VuVoPy.data.containers package

Submodules

VuVoPy.data.containers.prepocessing module

class VuVoPy.data.containers.prepocessing.Preprocessed(x, fs, xnorm, preem, alpha=0.94)[source]

Bases: VoiceSample

The Preprocessed class represents a preprocessed version of a voice sample, extending the VoiceSample class. It includes functionality for normalization and pre-emphasis of the waveform. .. attribute:: x

The original waveform of the voice sample.

type:

numpy.ndarray

fs

The sampling rate of the voice sample.

Type:

int

xnorm

The normalized waveform. Defaults to the original waveform if not provided.

Type:

numpy.ndarray

preem

The pre-emphasized waveform. Defaults to the original waveform if not provided.

Type:

numpy.ndarray

alpha

The pre-emphasis coefficient. Defaults to 0.94.

Type:

float

from_voice_sample(cls, voice_sample, alpha=0.94)[source]

Creates a Preprocessed object from a VoiceSample object by applying normalization and pre-emphasis.

get_preemphasis(alpha=None)[source]

Returns the pre-emphasized waveform as a NumPy array. If an alpha value is provided, it applies pre-emphasis with the given coefficient.

get_normalization()[source]

Returns the normalized waveform as a NumPy array.

get_waveform()[source]

Returns the original waveform as a NumPy array.

get_sampling_rate()[source]

Returns the sampling rate of the voice sample.

classmethod from_voice_sample(voice_sample, alpha=0.94)[source]

Apply normalization and pre-emphasis to a VoiceSample and return a Preprocessed object.

get_normalization()[source]

Return the normalized waveform as a NumPy array.

get_preemphasis(alpha=None)[source]

Return the waveform with applied pre-emphasis as a NumPy array.

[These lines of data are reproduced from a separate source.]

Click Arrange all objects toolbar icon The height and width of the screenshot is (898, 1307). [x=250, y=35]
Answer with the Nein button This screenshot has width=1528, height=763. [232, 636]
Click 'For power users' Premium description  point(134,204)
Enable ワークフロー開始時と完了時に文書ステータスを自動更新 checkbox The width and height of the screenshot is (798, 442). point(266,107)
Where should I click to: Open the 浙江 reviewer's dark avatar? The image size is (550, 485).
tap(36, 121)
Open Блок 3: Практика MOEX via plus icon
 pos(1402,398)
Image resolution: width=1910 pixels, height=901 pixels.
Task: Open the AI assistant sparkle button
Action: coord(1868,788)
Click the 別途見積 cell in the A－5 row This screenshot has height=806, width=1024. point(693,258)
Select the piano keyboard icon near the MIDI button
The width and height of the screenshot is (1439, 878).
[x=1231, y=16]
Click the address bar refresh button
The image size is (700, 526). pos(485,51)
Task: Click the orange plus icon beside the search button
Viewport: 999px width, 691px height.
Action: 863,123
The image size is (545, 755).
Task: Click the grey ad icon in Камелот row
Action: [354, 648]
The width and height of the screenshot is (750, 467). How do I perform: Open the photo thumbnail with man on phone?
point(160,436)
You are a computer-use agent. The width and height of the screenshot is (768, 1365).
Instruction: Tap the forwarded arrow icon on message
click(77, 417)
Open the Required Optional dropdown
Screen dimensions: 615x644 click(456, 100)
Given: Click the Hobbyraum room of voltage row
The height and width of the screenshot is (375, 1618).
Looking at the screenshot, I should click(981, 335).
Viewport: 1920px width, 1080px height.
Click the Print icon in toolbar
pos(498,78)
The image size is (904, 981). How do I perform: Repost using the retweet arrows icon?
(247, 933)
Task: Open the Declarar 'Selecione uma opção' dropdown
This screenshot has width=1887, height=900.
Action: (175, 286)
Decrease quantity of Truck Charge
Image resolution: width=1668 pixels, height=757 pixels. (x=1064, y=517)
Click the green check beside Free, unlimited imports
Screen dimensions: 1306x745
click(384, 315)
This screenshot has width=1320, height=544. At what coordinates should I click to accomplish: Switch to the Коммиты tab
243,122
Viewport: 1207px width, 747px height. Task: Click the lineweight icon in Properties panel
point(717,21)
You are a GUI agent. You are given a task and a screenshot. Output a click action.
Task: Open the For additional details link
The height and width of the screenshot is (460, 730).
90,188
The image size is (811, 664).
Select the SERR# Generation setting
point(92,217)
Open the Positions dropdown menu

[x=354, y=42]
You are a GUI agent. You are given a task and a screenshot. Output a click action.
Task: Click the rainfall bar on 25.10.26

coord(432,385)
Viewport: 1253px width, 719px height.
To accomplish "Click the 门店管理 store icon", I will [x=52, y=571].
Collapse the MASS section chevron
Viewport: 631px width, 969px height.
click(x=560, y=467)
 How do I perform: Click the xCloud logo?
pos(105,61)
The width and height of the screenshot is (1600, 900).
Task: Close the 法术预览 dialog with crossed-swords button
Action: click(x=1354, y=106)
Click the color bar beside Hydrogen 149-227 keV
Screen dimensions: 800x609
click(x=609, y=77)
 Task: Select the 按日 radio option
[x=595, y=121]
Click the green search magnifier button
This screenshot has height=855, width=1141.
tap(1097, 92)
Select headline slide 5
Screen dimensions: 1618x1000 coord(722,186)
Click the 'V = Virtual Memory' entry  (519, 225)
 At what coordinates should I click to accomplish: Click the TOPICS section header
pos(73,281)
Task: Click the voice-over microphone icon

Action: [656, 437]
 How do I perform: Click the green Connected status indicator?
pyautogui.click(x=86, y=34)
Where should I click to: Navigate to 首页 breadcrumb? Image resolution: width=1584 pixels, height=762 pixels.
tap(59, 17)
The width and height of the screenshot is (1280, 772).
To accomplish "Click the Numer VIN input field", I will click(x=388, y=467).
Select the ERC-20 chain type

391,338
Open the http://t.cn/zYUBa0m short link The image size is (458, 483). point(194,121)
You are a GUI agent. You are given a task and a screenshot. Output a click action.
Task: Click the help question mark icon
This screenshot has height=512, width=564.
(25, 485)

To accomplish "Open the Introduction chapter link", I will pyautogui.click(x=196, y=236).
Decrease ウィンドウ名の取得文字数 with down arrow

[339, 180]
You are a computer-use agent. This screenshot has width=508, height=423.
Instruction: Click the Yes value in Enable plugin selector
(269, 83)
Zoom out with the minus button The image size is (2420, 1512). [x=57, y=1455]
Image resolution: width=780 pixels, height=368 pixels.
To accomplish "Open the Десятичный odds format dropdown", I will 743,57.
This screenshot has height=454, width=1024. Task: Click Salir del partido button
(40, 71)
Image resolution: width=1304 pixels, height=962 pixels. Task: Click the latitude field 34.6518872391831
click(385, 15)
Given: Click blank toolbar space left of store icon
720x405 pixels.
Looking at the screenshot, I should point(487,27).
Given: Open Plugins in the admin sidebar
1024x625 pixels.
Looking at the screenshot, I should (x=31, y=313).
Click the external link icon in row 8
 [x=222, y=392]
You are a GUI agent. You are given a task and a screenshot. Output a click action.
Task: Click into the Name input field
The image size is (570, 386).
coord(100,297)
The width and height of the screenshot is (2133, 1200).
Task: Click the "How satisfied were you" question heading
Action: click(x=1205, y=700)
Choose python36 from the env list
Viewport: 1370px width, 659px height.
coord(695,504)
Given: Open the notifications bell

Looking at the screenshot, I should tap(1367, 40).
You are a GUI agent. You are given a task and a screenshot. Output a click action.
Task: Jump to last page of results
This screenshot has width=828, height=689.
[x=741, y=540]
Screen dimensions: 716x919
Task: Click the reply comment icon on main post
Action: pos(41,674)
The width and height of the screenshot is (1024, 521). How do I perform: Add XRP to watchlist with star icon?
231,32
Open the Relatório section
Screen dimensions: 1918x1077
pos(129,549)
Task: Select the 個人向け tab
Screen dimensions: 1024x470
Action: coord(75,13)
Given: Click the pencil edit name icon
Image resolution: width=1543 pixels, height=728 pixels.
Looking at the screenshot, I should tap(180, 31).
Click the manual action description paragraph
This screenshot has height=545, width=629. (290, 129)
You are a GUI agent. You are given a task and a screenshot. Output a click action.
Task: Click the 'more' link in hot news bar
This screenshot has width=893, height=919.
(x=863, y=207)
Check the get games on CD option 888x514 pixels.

get_sampling_rate()[source]

Return the sampling rate.

get_waveform()[source]

Return the waveform as a NumPy array.

VuVoPy.data.containers.sample module

class VuVoPy.data.containers.sample.VoiceSample(x: ndarray, fs: int)[source]

Bases: object

Class to load and process audio samples.

classmethod from_wav(file_path: str, sr: int = None)[source]

Load a WAV file and return a VoiceSample instance.

get_sampling_rate()[source]

Return the sampling rate.

get_waveform()[source]

Return the waveform as a NumPy array.

VuVoPy.data.containers.segmentation module

class VuVoPy.data.containers.segmentation.Segmented(x, fs, xnorm, preem, xsegment, winlen, wintype, winover, alpha=0.94)[source]

Bases: Preprocessed

class Segmented[source]

Bases: object

A class for segmenting and preprocessing audio signals. The Segmented class extends the Preprocessed class and provides functionality for segmenting audio signals into overlapping frames, applying window functions, and storing the segmented data in multiple forms (original, pre-emphasized, and normalized). .. attribute:: x

The original waveform.

type:

numpy.ndarray

fs

The sampling rate of the audio signal.

Type:

int

xnorm

The normalized waveform.

Type:

numpy.ndarray

preem

The pre-emphasized waveform.

Type:

numpy.ndarray

xsegment

A 3D array containing segmented data for the original, pre-emphasized, and normalized waveforms.

Type:

numpy.ndarray

winlen

The length of the window used for segmentation.

Type:

int

wintype

The type of window function applied (e.g., “hann”, “hamming”).

Type:

str

winover

The overlap between consecutive windows.

Type:

int

alpha

The pre-emphasis coefficient (default is 0.94).

Type:

float

from_voice_sample(voice_sample, winlen, wintype, winover, alpha=0.94)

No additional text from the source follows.